* [Task prompt]: Report all lines from the entries below in which "computer" appears.

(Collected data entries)
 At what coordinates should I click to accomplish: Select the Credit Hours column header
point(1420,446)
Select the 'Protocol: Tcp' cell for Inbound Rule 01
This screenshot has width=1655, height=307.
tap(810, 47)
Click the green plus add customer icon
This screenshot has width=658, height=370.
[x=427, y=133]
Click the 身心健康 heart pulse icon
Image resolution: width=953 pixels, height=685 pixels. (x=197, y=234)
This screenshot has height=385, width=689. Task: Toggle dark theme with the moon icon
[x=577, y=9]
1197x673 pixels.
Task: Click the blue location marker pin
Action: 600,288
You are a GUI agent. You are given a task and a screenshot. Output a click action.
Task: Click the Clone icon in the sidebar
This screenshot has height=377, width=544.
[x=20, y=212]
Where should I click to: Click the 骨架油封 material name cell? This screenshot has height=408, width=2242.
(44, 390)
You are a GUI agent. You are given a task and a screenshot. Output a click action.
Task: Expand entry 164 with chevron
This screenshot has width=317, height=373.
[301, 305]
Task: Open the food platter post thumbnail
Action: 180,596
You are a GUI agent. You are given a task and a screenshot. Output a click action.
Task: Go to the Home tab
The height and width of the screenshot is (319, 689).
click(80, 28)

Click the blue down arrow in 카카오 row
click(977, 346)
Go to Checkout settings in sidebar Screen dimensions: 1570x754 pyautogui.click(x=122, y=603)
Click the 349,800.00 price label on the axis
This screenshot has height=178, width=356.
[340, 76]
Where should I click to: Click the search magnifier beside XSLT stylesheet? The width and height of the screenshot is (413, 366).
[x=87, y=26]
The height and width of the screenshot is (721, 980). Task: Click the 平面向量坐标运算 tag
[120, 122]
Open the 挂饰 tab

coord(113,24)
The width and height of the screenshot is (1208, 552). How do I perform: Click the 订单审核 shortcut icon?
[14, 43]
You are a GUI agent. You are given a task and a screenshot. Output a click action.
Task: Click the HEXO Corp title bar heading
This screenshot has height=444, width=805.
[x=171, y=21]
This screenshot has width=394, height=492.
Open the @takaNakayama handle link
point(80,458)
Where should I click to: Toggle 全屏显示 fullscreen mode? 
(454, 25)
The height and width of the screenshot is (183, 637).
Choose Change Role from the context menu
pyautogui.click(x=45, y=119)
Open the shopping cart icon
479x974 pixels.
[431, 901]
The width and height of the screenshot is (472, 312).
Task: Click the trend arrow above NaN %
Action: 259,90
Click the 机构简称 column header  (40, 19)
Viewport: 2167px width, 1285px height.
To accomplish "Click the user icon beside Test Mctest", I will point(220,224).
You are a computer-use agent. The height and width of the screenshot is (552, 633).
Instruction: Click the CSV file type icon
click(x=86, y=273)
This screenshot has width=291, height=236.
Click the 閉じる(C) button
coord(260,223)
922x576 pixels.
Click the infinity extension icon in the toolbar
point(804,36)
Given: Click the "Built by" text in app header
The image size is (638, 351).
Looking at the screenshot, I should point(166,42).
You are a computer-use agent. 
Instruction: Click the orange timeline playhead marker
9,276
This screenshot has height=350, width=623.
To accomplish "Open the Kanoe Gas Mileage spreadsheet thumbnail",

* [Expected answer]:
You are a computer-use agent. The height and width of the screenshot is (552, 633).
You are a computer-use agent. 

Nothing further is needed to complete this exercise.